### TASK DESCRIPTION
Every line below between the one holding "Task: Click the vertical scrollbar down arrow" and the one holding "Given: Buy モンスターパーカー for 400 coins", inclusive, should be copied exactly, and no other line.

(Data extracted from a collection)
== == ==
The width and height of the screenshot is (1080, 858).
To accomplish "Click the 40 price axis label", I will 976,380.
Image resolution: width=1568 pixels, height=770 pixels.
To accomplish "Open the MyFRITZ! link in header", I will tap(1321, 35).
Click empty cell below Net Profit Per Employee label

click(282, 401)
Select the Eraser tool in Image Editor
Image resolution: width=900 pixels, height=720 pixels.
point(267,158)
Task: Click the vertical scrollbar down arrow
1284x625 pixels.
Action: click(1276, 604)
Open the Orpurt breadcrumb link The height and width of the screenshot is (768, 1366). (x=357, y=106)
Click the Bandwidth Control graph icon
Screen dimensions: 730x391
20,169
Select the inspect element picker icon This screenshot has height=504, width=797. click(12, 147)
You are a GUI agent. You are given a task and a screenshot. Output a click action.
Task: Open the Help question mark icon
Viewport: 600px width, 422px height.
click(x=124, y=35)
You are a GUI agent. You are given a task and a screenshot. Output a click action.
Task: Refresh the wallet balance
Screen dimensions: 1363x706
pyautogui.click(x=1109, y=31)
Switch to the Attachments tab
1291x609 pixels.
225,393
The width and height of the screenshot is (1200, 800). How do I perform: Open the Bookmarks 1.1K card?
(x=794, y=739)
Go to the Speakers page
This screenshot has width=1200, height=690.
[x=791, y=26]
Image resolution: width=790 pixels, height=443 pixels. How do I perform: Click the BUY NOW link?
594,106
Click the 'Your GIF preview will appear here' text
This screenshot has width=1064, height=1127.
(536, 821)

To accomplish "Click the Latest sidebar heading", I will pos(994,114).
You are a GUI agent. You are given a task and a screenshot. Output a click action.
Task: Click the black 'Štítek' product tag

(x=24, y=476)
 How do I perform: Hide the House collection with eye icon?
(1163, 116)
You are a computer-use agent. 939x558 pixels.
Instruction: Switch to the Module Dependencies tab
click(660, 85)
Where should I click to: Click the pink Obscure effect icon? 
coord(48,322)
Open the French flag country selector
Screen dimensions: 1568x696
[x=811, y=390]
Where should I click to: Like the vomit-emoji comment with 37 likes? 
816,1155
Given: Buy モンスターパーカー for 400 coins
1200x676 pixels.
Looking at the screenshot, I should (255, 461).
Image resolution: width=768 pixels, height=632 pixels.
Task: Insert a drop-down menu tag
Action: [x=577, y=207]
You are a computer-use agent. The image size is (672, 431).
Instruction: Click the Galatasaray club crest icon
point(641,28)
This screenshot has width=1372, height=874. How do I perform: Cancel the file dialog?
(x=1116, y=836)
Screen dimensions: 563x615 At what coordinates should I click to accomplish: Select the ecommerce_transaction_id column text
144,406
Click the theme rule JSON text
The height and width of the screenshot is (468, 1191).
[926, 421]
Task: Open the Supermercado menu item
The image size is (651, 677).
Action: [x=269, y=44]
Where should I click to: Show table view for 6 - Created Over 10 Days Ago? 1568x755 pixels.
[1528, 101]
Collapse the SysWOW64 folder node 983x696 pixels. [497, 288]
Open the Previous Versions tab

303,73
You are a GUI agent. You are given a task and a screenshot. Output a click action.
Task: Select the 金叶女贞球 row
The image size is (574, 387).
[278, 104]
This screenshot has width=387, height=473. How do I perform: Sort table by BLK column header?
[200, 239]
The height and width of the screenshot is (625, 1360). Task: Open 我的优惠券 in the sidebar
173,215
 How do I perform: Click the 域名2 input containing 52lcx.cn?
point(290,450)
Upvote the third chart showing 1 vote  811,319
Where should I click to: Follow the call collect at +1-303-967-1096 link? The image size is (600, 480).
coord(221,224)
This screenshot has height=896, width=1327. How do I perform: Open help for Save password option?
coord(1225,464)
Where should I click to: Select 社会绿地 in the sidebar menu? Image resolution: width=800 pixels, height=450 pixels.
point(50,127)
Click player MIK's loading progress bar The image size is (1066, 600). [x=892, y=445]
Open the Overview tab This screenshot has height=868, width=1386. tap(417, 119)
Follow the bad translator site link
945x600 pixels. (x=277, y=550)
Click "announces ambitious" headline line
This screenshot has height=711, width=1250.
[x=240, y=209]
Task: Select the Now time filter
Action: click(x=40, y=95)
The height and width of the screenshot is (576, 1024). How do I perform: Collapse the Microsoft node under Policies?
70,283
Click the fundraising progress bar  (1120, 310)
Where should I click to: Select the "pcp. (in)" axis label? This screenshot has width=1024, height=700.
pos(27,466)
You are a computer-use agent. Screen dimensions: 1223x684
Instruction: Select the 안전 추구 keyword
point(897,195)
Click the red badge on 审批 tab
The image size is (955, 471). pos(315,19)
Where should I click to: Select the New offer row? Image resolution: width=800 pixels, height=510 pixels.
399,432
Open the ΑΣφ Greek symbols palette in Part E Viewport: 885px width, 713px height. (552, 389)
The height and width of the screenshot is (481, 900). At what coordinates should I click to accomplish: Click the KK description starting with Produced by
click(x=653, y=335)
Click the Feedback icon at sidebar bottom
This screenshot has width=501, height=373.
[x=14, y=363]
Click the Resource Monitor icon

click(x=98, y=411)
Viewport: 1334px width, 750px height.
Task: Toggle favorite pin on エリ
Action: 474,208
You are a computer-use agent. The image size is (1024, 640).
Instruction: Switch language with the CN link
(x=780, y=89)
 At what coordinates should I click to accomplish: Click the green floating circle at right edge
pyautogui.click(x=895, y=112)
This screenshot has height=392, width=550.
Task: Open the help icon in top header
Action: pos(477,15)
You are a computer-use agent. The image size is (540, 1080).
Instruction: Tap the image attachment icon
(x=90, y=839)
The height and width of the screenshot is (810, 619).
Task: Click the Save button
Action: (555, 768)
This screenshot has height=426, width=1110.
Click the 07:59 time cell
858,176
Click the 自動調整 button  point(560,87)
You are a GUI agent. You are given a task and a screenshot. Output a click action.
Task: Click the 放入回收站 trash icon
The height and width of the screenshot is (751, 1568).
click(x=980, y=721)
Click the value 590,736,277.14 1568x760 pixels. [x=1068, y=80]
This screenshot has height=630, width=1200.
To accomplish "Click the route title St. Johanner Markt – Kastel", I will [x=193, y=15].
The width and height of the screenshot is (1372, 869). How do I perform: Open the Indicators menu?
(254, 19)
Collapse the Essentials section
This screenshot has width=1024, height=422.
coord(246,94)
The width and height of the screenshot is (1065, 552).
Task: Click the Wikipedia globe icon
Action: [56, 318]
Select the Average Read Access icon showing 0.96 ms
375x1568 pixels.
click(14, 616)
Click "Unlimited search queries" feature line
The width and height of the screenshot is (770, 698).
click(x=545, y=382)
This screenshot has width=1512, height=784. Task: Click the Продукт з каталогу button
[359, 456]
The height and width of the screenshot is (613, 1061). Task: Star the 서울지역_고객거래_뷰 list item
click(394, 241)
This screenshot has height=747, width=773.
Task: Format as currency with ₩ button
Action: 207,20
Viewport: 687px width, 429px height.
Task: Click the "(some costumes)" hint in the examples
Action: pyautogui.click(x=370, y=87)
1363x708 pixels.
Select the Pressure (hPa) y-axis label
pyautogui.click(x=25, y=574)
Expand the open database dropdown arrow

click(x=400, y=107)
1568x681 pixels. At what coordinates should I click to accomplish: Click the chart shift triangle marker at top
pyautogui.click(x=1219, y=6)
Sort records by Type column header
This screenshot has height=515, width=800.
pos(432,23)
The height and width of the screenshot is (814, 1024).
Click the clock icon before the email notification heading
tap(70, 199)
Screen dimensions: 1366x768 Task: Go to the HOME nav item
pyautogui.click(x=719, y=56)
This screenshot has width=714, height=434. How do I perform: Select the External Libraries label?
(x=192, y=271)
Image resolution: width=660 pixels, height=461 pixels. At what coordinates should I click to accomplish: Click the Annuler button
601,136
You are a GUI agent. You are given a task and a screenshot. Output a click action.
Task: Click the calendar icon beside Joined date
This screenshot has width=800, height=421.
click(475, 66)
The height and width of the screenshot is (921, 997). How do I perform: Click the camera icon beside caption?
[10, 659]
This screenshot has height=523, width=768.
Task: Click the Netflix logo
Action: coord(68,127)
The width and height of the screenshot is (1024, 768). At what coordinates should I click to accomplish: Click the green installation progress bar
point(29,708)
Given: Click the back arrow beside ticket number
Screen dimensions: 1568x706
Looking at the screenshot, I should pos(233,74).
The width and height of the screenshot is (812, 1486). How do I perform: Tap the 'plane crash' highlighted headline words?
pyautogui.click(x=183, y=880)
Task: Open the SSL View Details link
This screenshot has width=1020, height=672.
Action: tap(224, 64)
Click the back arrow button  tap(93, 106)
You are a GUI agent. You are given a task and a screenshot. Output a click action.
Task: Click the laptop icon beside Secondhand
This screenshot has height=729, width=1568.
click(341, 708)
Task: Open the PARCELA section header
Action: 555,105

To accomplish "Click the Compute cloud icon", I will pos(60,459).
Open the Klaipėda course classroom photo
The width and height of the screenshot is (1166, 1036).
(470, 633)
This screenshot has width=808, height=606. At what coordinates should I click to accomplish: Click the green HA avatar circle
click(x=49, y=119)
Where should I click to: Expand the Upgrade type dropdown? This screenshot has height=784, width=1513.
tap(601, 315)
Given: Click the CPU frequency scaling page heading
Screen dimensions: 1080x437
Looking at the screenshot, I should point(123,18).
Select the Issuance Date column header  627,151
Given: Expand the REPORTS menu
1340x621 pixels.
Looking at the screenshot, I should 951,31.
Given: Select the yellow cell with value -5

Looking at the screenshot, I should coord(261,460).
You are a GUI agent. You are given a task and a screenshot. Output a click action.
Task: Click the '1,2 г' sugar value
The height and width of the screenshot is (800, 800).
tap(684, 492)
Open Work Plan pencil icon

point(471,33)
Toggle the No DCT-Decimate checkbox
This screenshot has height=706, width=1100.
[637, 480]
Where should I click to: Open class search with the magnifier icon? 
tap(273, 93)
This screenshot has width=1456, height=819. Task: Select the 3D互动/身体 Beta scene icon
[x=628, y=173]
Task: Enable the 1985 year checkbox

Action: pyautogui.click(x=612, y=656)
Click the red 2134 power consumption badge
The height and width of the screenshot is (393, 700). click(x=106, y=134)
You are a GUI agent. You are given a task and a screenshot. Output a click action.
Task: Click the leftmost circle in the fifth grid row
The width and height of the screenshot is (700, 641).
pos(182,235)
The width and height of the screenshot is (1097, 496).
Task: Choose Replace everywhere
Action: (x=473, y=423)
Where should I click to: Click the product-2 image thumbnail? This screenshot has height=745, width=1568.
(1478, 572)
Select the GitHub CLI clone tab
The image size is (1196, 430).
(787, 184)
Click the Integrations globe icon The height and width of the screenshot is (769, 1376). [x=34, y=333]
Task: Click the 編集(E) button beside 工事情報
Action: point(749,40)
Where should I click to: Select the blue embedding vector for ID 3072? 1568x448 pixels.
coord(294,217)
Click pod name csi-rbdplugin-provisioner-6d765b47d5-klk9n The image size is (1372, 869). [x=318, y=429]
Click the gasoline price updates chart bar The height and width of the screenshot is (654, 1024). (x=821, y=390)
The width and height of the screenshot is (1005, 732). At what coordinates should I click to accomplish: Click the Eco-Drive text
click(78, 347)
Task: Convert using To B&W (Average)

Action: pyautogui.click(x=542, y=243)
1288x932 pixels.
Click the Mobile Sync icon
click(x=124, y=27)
== == ==
### RESPONSE AREA
Task: Click the vertical scrollbar down arrow
1284x625 pixels.
Action: click(1276, 604)
Open the Orpurt breadcrumb link The height and width of the screenshot is (768, 1366). (x=357, y=106)
Click the Bandwidth Control graph icon
Screen dimensions: 730x391
20,169
Select the inspect element picker icon This screenshot has height=504, width=797. click(12, 147)
You are a GUI agent. You are given a task and a screenshot. Output a click action.
Task: Open the Help question mark icon
Viewport: 600px width, 422px height.
click(x=124, y=35)
You are a GUI agent. You are given a task and a screenshot. Output a click action.
Task: Refresh the wallet balance
Screen dimensions: 1363x706
pyautogui.click(x=1109, y=31)
Switch to the Attachments tab
1291x609 pixels.
225,393
The width and height of the screenshot is (1200, 800). How do I perform: Open the Bookmarks 1.1K card?
(x=794, y=739)
Go to the Speakers page
This screenshot has width=1200, height=690.
[x=791, y=26]
Image resolution: width=790 pixels, height=443 pixels. How do I perform: Click the BUY NOW link?
594,106
Click the 'Your GIF preview will appear here' text
This screenshot has width=1064, height=1127.
(536, 821)

To accomplish "Click the Latest sidebar heading", I will pos(994,114).
You are a GUI agent. You are given a task and a screenshot. Output a click action.
Task: Click the black 'Štítek' product tag

(x=24, y=476)
 How do I perform: Hide the House collection with eye icon?
(1163, 116)
You are a computer-use agent. 939x558 pixels.
Instruction: Switch to the Module Dependencies tab
click(660, 85)
Where should I click to: Click the pink Obscure effect icon? 
coord(48,322)
Open the French flag country selector
Screen dimensions: 1568x696
[x=811, y=390]
Where should I click to: Like the vomit-emoji comment with 37 likes? 
816,1155
Given: Buy モンスターパーカー for 400 coins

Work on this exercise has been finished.